**Work to complete:** Recast the lines from the one containing "You are a computer-use" through the end of the records, both included, as a Markdown table with the columns Row and Line. Leave out blank lines and pictures.
Start of Record set
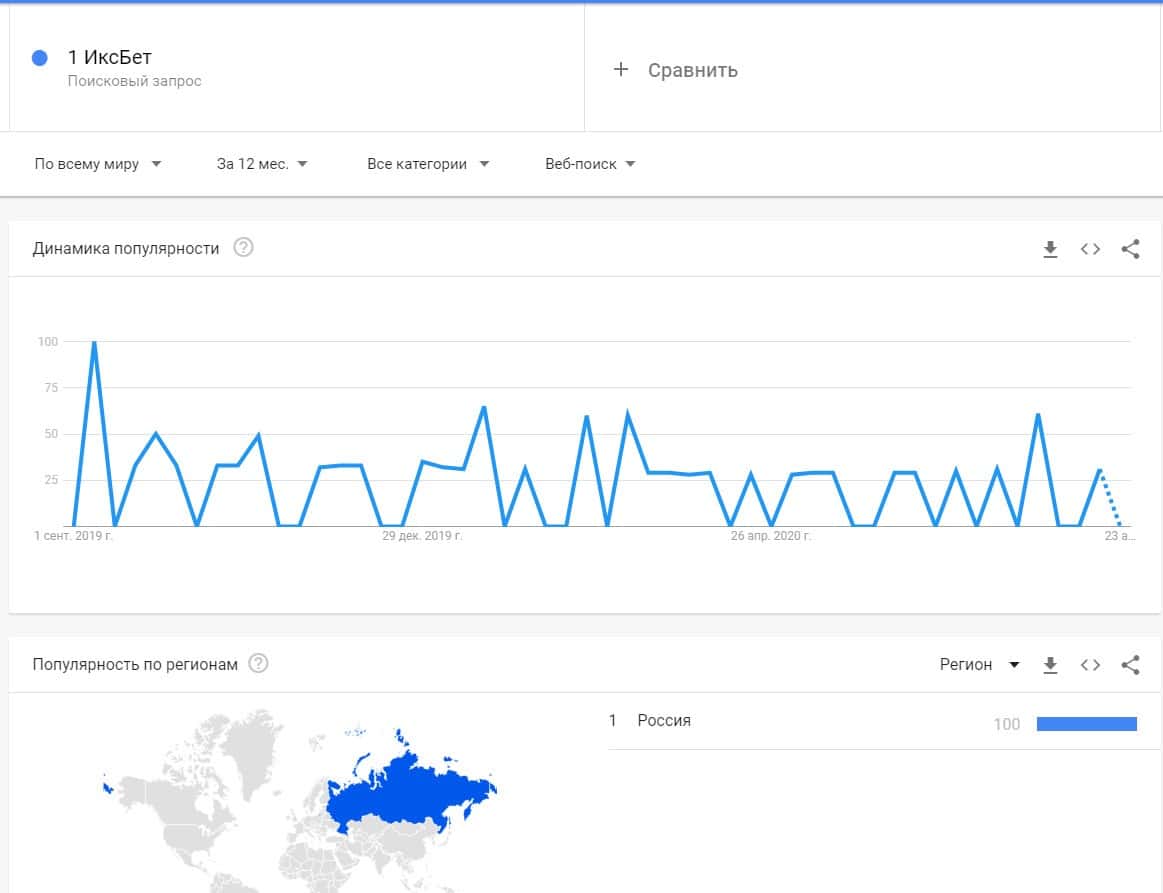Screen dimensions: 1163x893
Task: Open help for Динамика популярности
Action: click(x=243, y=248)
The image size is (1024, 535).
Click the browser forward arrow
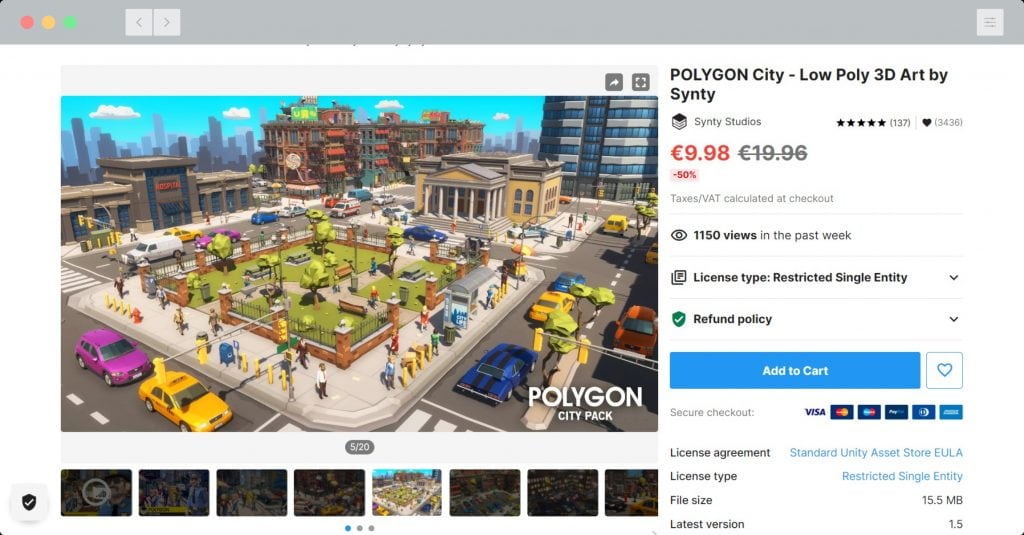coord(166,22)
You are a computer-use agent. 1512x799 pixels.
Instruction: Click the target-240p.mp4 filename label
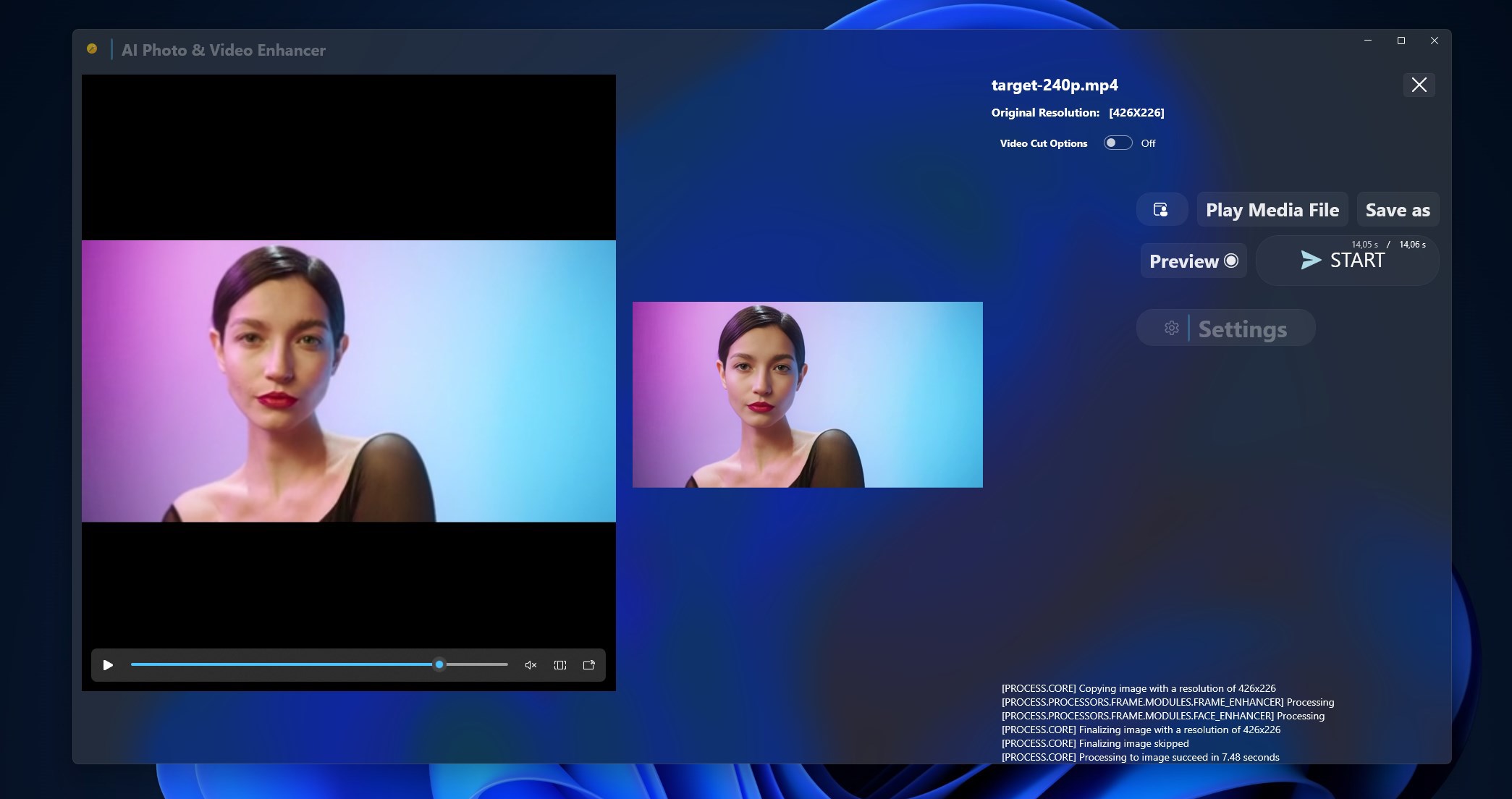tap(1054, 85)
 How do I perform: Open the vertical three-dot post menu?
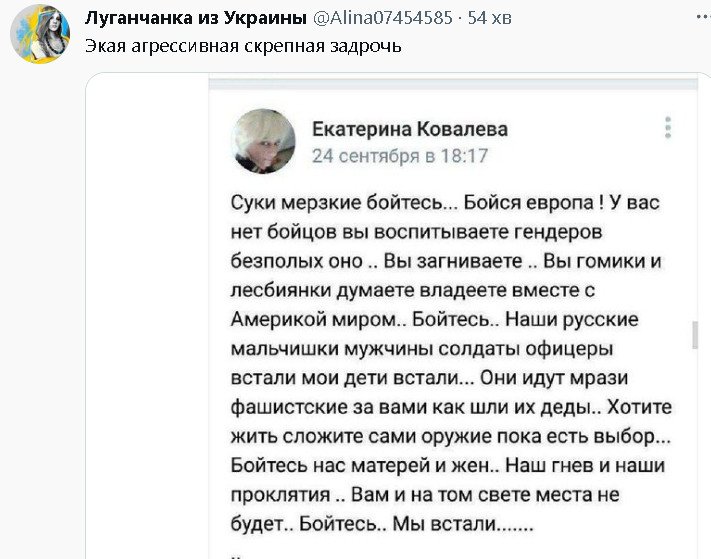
End of Record set
**Correct output:**
| Row | Line |
|---|---|
| 1 | You are a computer-use agent. 1512x799 pixels. |
| 2 | Instruction: Click the target-240p.mp4 filename label |
| 3 | tap(1054, 85) |
| 4 |  How do I perform: Open the vertical three-dot post menu? |